赴任して3、4年目はたまたま生徒会担当(自動的に学校祭の全体統括にもなる)になったことと保護者がいないコロナ禍のアドバンテージをもらえたことで、少しずつ生徒たちの心が解放されるプログラムづくりを進めることができました。
当時、僕が提案しようと思った学校祭の目的は、次の(1)〜(3)でした。
(1)さまざまな文化的活動を通して個性を伸ばし、自主性、創造性を高める。
(2)一人一人が人間的な触れ合いを深めながら、目的に向かい協力してやり遂げることにより「頑張ってやりきった実感」や「誰かの役に立てた実感」を経験し、責任と協力の態度を養う。
(3)人前で発表する能力を育てたり、他者の発表等を見たり聞いたりする際の望ましい態度を養う。

「個性」「自主性」「創造性」「人間的な触れ合い」「頑張ってやりきった実感」「誰かの役に立てた実感」といった情景を、同僚と共有したかった。当時を振り返ると、「人間的な触れ合い」「頑張ってやりきった実感」「誰かの役に立てた実感」といったギュッとした熟語を使わずに噛み砕いて丁寧にイメージを共有したかったのだと思う。けれど、この文言は日の目を浴びることはありませんでした。
過去の記録を見ると、そもそも当時のうちの学校には、総合的な学習の時間も体育祭も学校祭にも話し合い活動がほとんど位置づけられていなかったようです。プログラムの順番を考える作業も生徒会の役割になり、裁量権が与えられ流ことになったことを伝えると、「先生、そういうことがしたかったんですよ、僕たちは」と声を出して喜んでいる姿が目に焼き付いています。
コロナ1年目は、日本各地で音楽ライブやフェスが中止になっていたこともあって「音楽フェスのような雰囲気をつくりだしたいね」ということになり、みんなでタオルまわししたいよね、ライブのチケットのようなものを発行してみんなに配ったり、チケットの代わりになるリストバンドをみんなに手首につけてもらうなどはどうか?というアイディアが出ていました。この学校で、どこまで実現できるか、僕らのネゴシエート勝負が始まったのでした。管理職や同僚と何度も何度も擦り合わせをしてきました。生徒に「”10提案して3通す作戦”でいくからね!たくさんできないことはあるけれど、少しずつできることを増やしていこう!」と生徒会の子たちと話していたことがとても懐かしいです。
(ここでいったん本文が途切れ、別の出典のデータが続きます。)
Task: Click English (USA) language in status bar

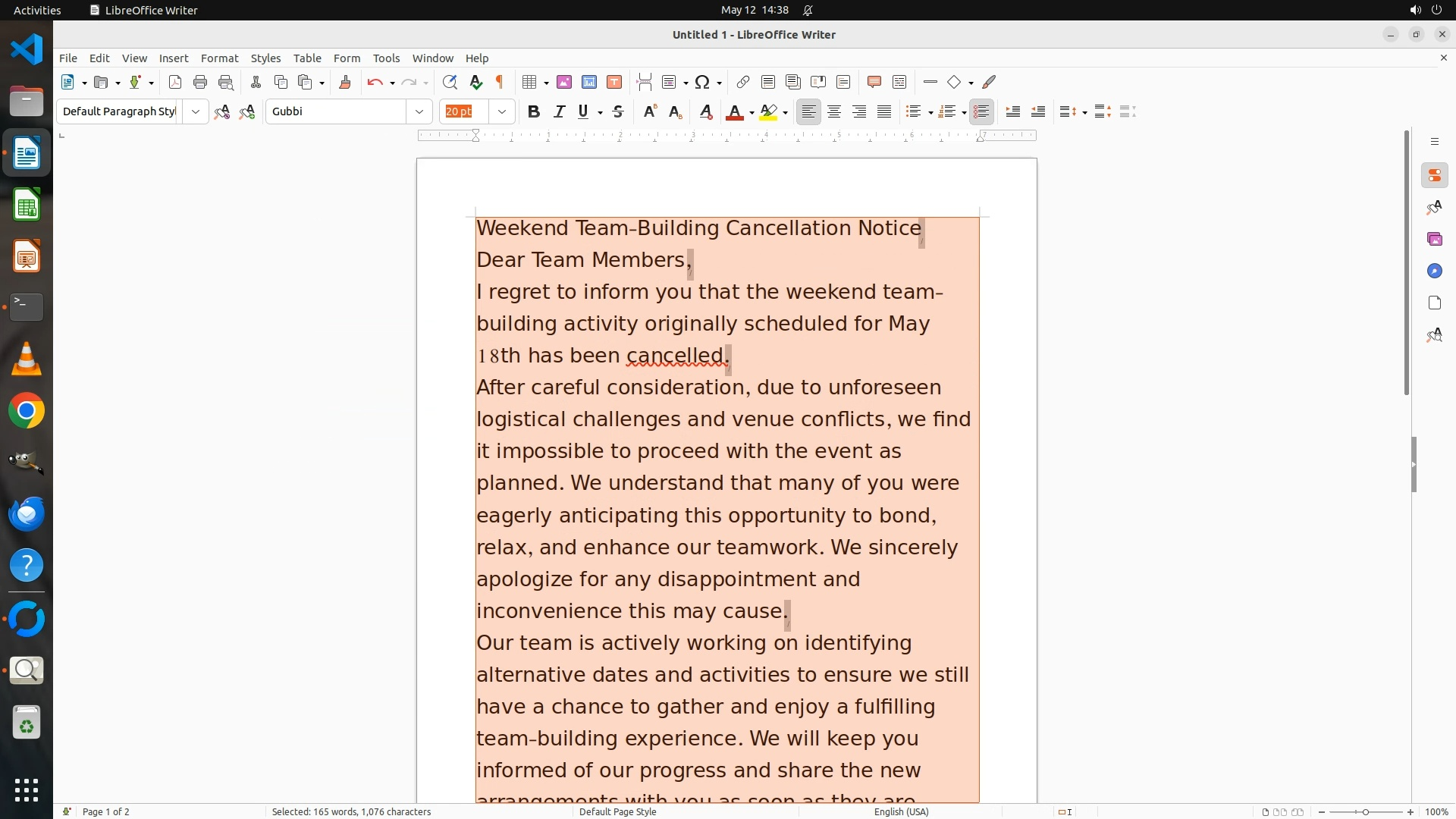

「コロナ禍で生徒は我慢を強いらているので、どうか学校祭だけは」「コロナ禍で保護者が来れないので、どうか子どもたちの思いを実現させてもらえませんか」とたくさん交渉したと思う。


コロナ2年目は「和」がテーマだった。去年とちがった珍しいテーマでいきたいね。それが和やお祭りでした。クールジャパンといった感じでしょうか。落語風生徒会長挨拶と学校祭公式グッズを作りたい、を実現することが命題だった。この実現も本当に大変だった。2年間を通じて、有志発表(誰とメンバーを組んでもよくて、ダンスや歌などをステージで披露できる)に出られる人の基準を低くしたことと衣装の制限を少しだけ緩くしたことだ。これまでは、夏休み明けのオーディションの日に、ほぼ完璧なものを披露できないと出場停止になってしまっていたが、僕がついてからはグダグダでもいいからオーディションに参加してくれたらOKにして本番までに練習するように少しだけサポートしてあげて、当日ステージで発表する人を増やしていった。

今年は装飾班の担当でしたが、僕が生徒会担当だった頃の学校祭を知ってる子たちが中3にいて「あの時のような盛り上がりを自分たちもしたい」と言っていて、そのときの精神が受け継がれていきました。
生徒会からライブ感を!と発注されたので、ライブ感の演出方法を考えていきましたね。やっていないけれど、キラキラ紙吹雪を見ながら「きれいだね」と言い合いたいよね、とか無謀なアイディアも含めてどんどん出していきました。
僕ら大人は、ライブや野外フェスに参加したことがあるけれど、生徒たちはそういう経験がありません。ライブを一度も体験したことのないのにライブ感をどうしたら演出できるかが、今回の最大の命題でした。
体育館入り口にゲートをつくることはすんなり決まりましたが、そのほかが全然決まりませんでした。

とりあえず、韓国でライブが始まる前に撮影する人生4カットというのがあるそうなので、それをモチーフにフォトフレームを作成することにしました。

ただ、メインとなるものがなかなか決まりませんでした。
フェス会場では、よく大きなフェスのロゴがあり、その前で写真を撮ったりしてフェス気分を楽しむ人が多いですが、そういうものをつくろう、までは決まっていたのですが、どの場所にどのくらいの大きさのもので、どうやって光らせるかまでは決まっていませんでした。アイディアが決まらず1ヶ月半が経った頃、たまたま旭川の買い物公園で見たハートのモニュメントがありました。

それに目を奪われて、これだ!と思い、西村公一さんのハートをつくってみることにしました。また、TVでドット絵が流行っているというのを見て、ドット絵を検索すると付箋紙でドット絵アートがあることを知り、簡単で可愛いのでそれもやることにしました。

装飾係の難しいところは、時間とお金の調整でした。今回も大人が作業するわけではないので、生徒でも作業が進められて、時間内に終わるかどうかの見極めには今回もとても労力が裂かれました。尚且つ、予算内に収まるようにしなければいけないのは、とても骨が折れる作業です。今回は特にギリギリで、最後の購入物は学校祭前日に到着しました。


今年の学校祭は、生徒会からサイリウムなど光り物を手に持って振り回したり、「小さな恋のうた」をバンド演奏に合わせて歌ったりした。全校生徒が席に座らず密になってうじゃうじゃしながら楽しんでいる姿が印象的でした。とても良い表情をしている姿を見て、これまでの苦労がすべて吹っ飛びました。そして、今日の学校祭で普段あんなに大人しい子たちが、楽しそうにしていて、子どもが子どもらしい表情を過ごしていて、僕の見たい姿がこうやって目の前に現れている気がしました。僕一人の力だけではないですが、6年間がんばってきたことが報われた気がして、何度も何度も泣きそうになってしまいました。僕にとっても、とても感慨深い時間でした。